If you felt bulging or bearing down (pressure in pelvic floor) in these above movements or exercises then this can demonstrate an excessive amount of abdominal pressure, our system having to compensate in order to create space for this pressure. 

What is happening in our bodies for us to compensate and create extra pressure in our system?

Let’s think about how we breathe. Do you have mobility in your ribcage to create a three dimensional breath, or are your ribs locked down and have limited movement? If the later is the case then you would only be able to breathe into your belly all day, and when we use just our bellies all day to breathe we can created excessive pressure so we only push out into our abdominal wall, or push down to our pelvic floor.

What if we gripped our abdominals all day? So many of us hold excessive tension in our bellies. Again, if we are sucking in our lower abs or upper abs all day where would the pressure go? Likely down to our pelvic floor. And, what does our pelvic floor do to respond to this pressure, it will likely pull up and tighten its grip too.

 Our abdominals and pelvic floor are designed to withhold normal load and pressure, but not excessive pressure. We want strategies to effectively decrease pressure, not increase pressure.

What strategies can you use to rebalance your intraabdominal pressure?

We want our muscles to be reflexive and responsive. This means we need to allow our muscles to contract as well as to yield and relax too. Muscles cannot be strong if they don’t have the ability to contract and relax with control - think of a bicep curl. If your abdominal wall is constantly being held, or your pelvic floor is engaged all day, then when you breathe you can add tension to tension. 

The first step is awareness. Where do you hold too much tension in your body? Are you always holding your belly in, is your pelvic floor always drawn up in an active contraction, are you just breathing into your belly all day?

Also be aware of how you move throughout the day. Do you hold your body in the same way for the majority of the day? Or do you move in a variety of ways? And, why does this matter? Movement habits are super enlightening when it comes to core and pelvic health. If we are stuck in one way of moving we could be locking our pelvis in one place, or restricting movement in our ribcage making it impossible to fully expand. This has knock on affects to our breathing, our pelvic floor, and also our hips and shoulders too. What’s the answer? Move more!
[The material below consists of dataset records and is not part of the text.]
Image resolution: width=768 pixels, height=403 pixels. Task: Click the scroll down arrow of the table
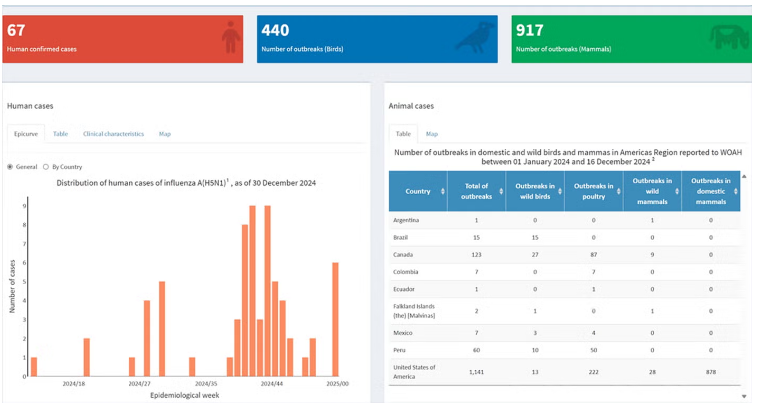(743, 396)
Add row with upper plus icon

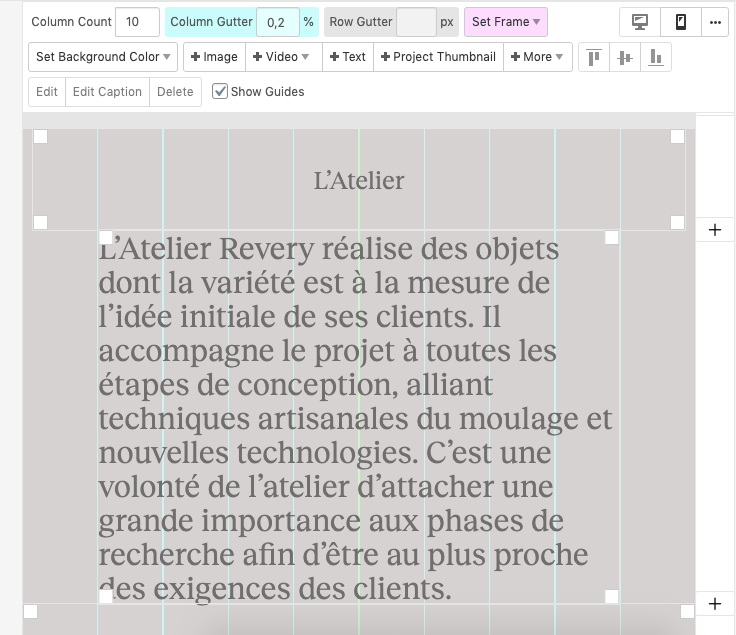click(x=714, y=230)
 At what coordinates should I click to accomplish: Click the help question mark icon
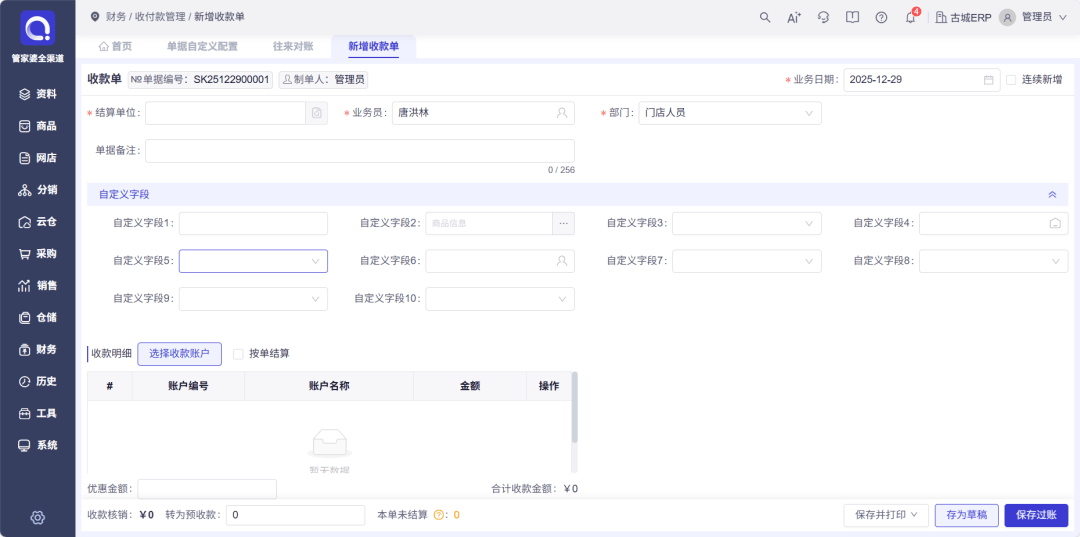coord(881,17)
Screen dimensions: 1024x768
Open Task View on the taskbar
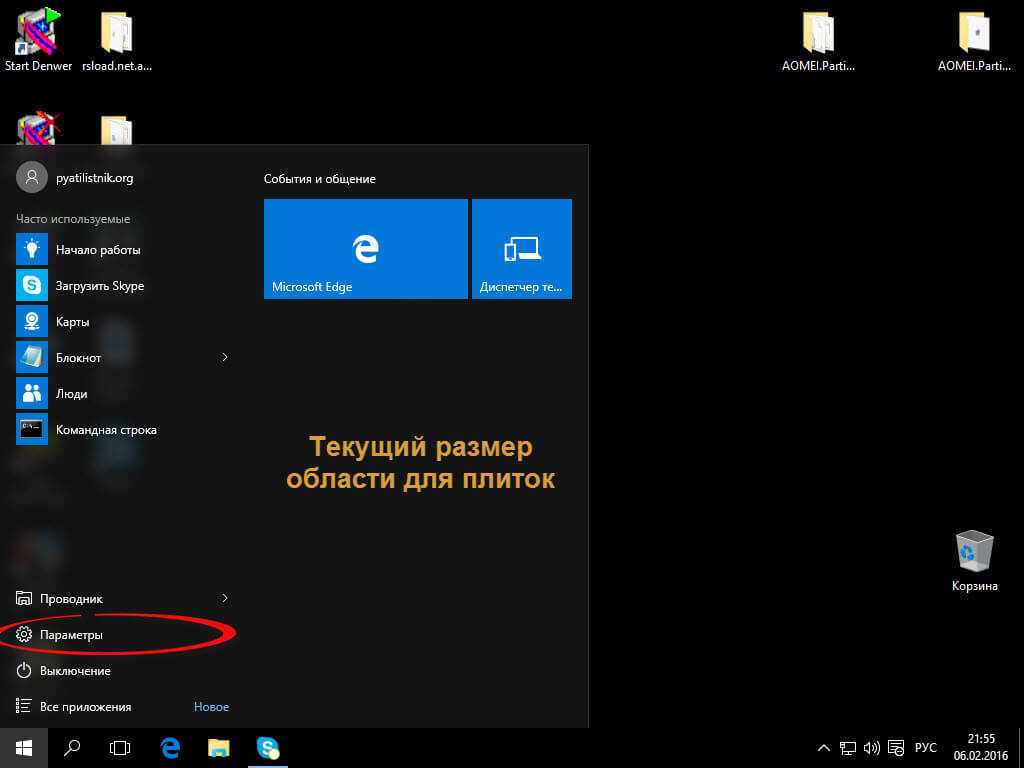120,747
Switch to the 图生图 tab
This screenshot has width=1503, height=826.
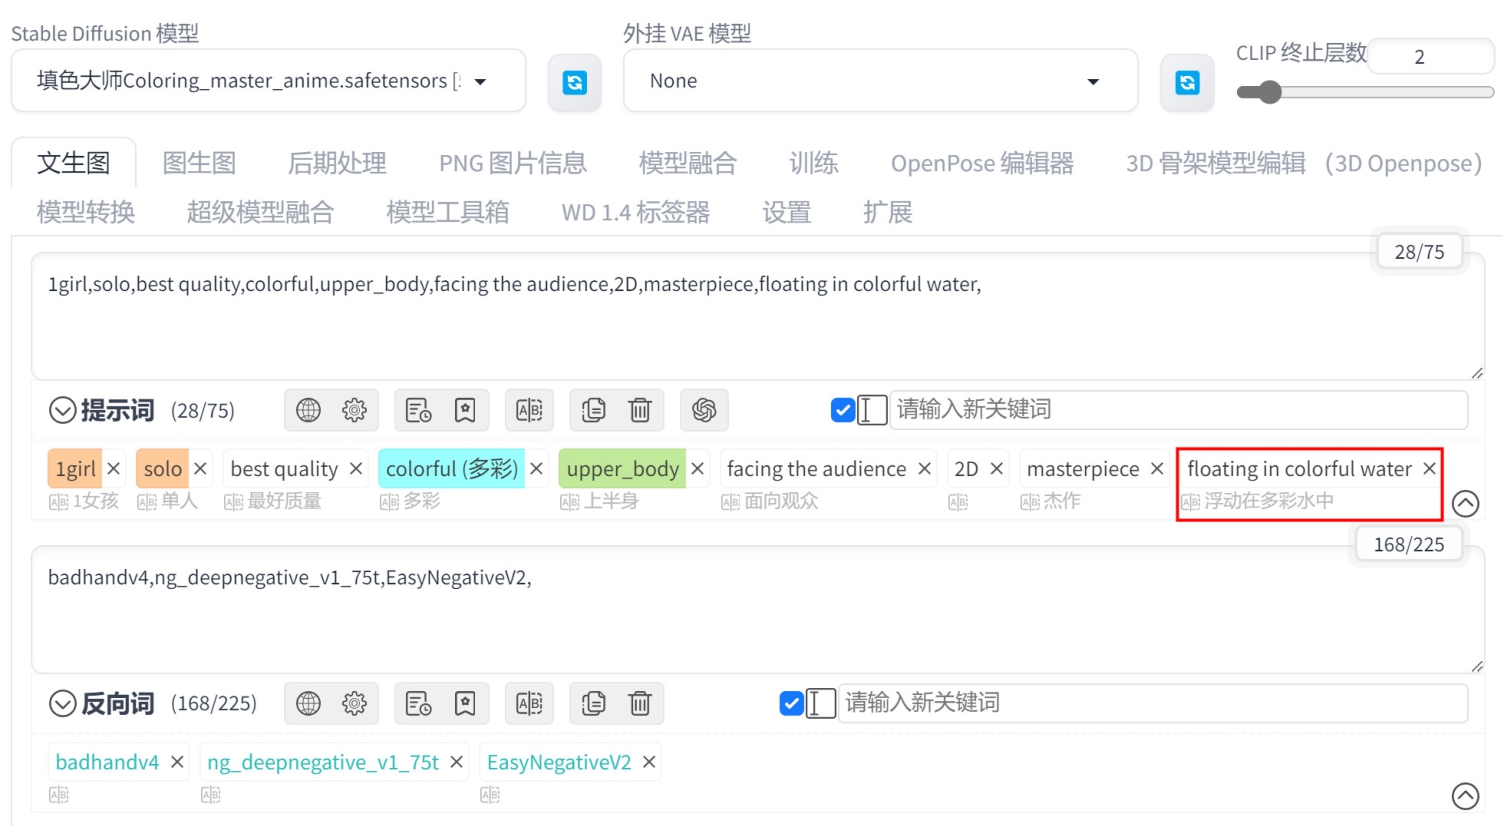click(x=199, y=163)
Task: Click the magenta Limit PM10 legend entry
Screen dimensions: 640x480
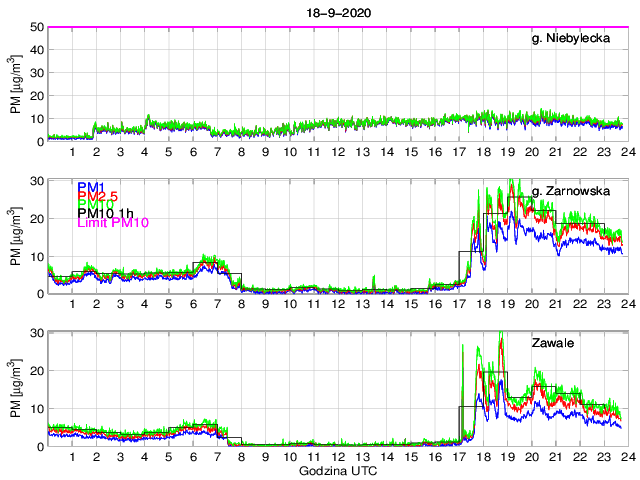Action: point(112,222)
 The second step is get in touch with me!
For a full assessment on your movement habits, breathing, spinal mobility and core engagement, email me@shelleymccarten.com to book a private session, or come to one of my RYC™ courses!
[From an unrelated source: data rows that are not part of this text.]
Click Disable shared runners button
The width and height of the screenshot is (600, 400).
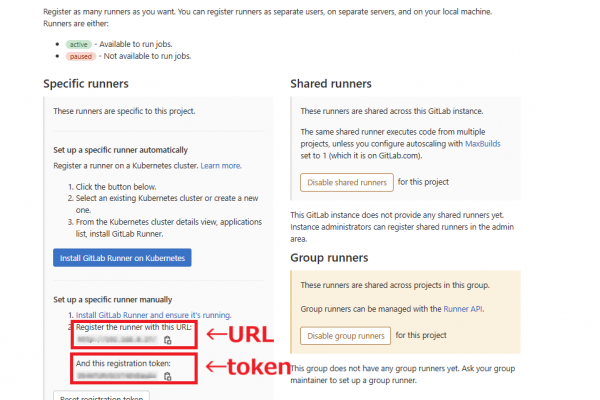tap(347, 183)
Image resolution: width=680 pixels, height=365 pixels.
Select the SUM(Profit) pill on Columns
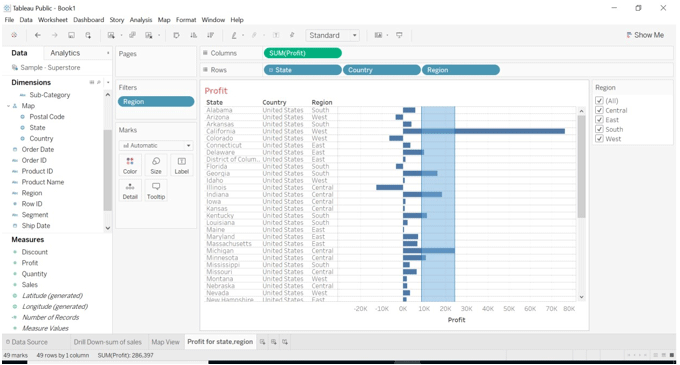click(302, 53)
And, as with all pelvic floor and core issues I always recommend to see a pelvic health physiotherapist. Jennifer Dutton at www.pph.nz and Pelvic Health Physio team at www.tiaki.net.nz are my recommendations!
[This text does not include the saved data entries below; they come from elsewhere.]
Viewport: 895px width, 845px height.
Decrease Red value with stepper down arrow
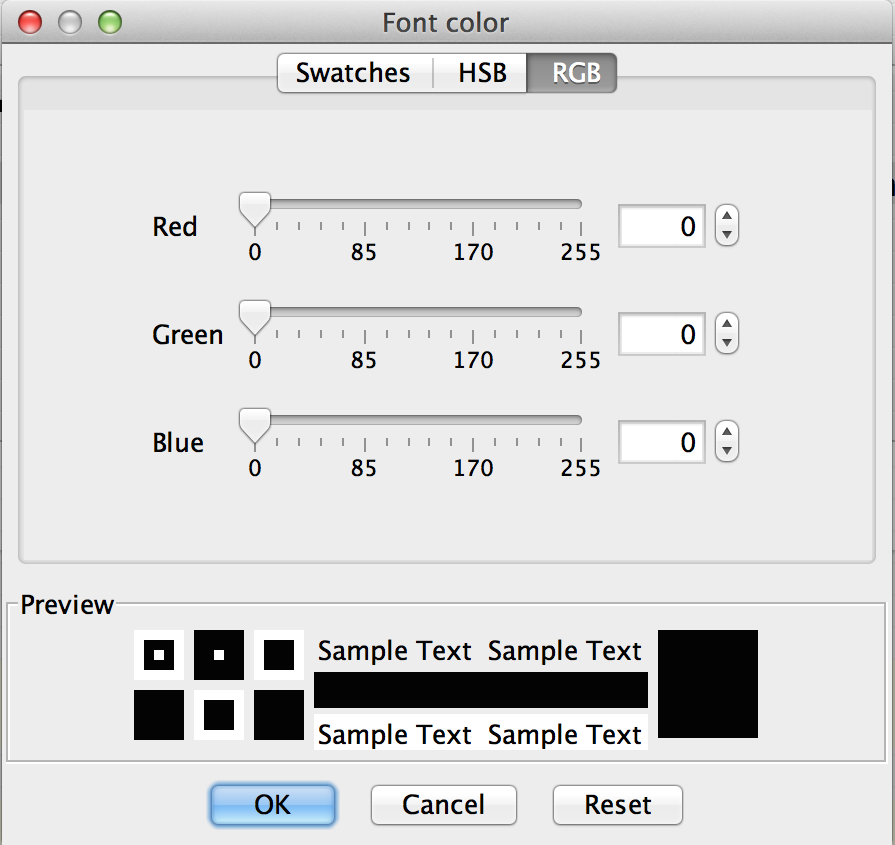[728, 235]
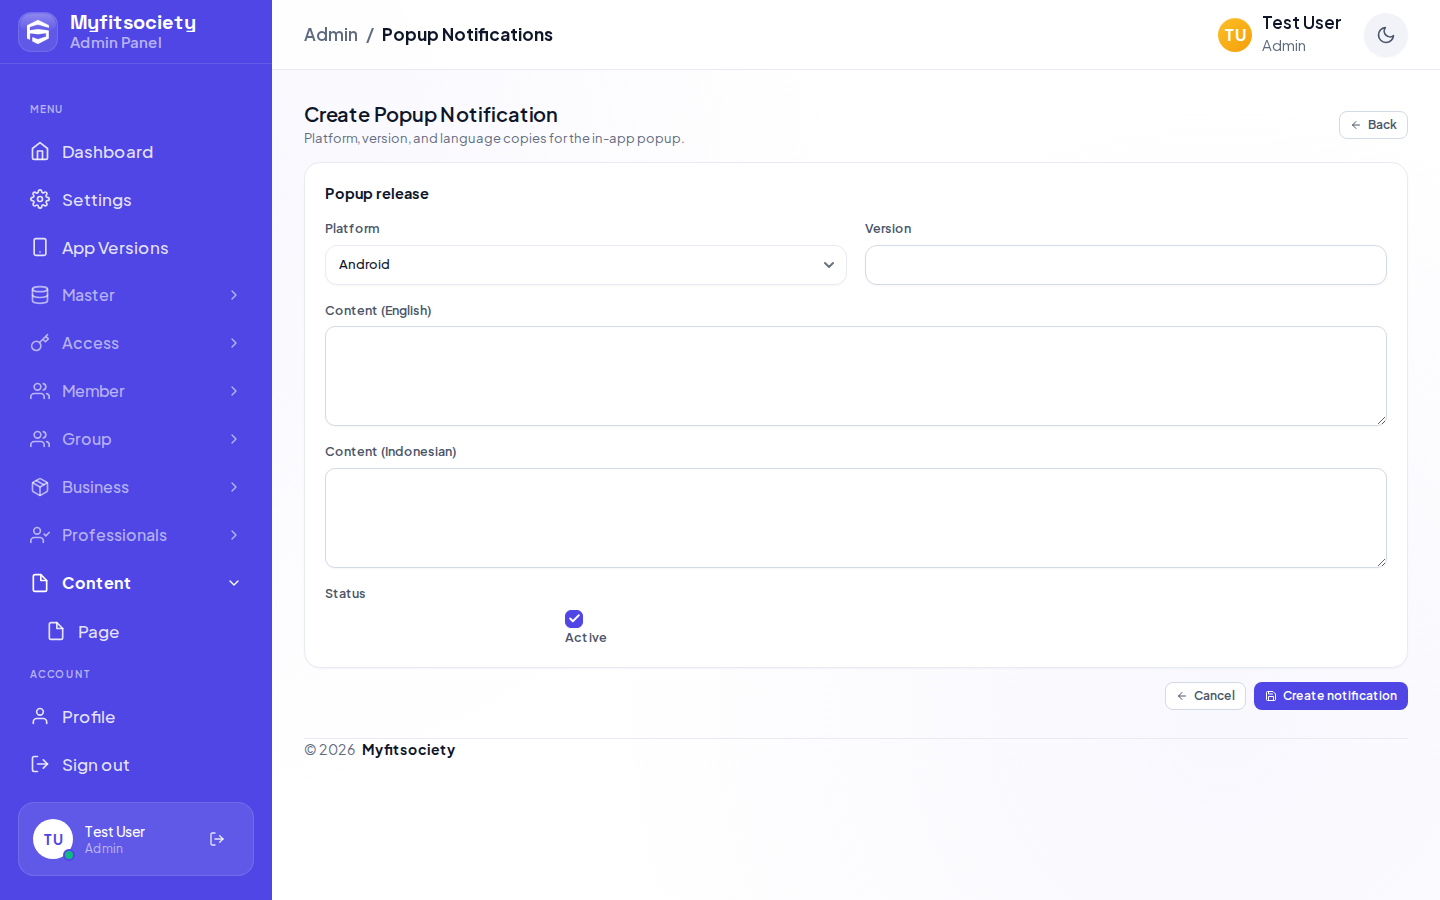
Task: Click the Create notification button
Action: tap(1331, 696)
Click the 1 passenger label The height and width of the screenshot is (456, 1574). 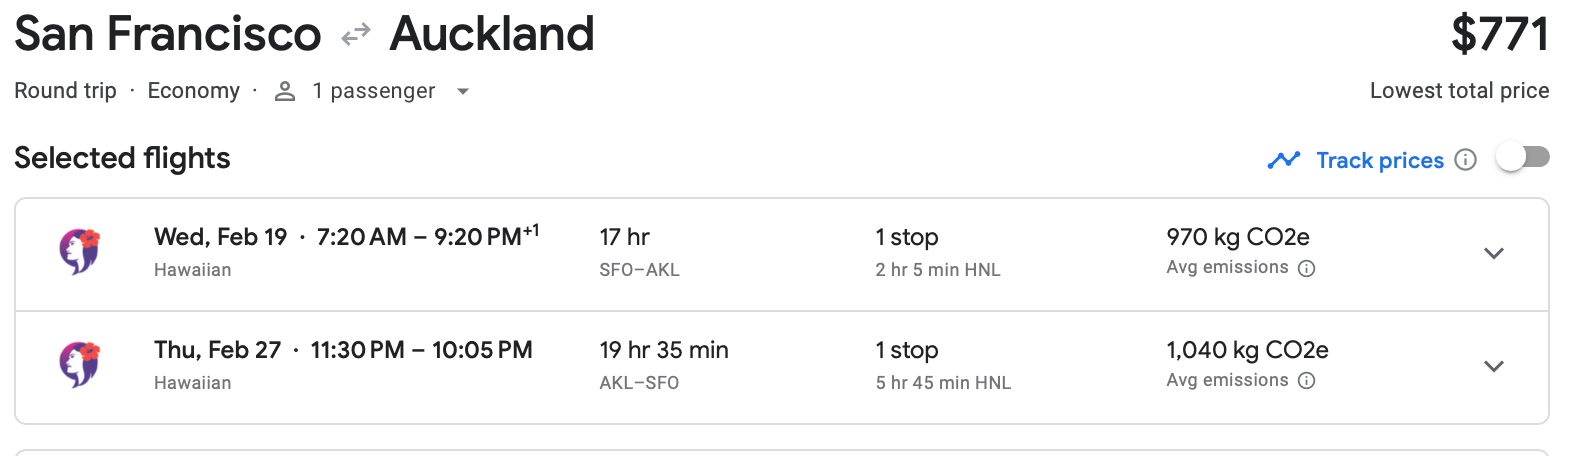[x=373, y=91]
For a taster - try this breathing assessment that I use on some of my clients.

  • Tighten your belly and then relax it fully. Keep the belly relaxed. Tighten your jaw and then relax it fully. Keep the jaw relaxed. Tighten your buttocks and then relax them fully. Keep the buttocks relaxed. Tighten your pelvic floor. And then relax it fully. Keep the pelvic floor relaxed. 

  • Take one hand to your belly and one hand to your sternum. Without letting the hand at your ribs to move, just breathe into the hand at your belly for three rounds of breath. Now, without letting the hand at your belly move, just breathe into the hand at your ribs for three rounds of breath. Now, with no judgment, notice which was more challenging. 

  • Next, gently and organically breathe into the 360 dimensions of the ribcage and allow your belly to respond to the volume change of the ribs by gently rising (no pushing, pulling and forcing). As you exhale, notice the volume decreasing in the body. Be curious about the way your body changes shape and volume as it breathes. Feel your inhalation as space and volume increases, diaphragm draws down, belly gently rises and pelvic floor lengthens. Feel your exhalation as space and volume decreases, diaphragm and pelvic floor recoils and belly gently falls back. Repeat as often as necessary!

REFERENCES:

(1) RYC™ Teacher Training Manual by Lauren Ohayon.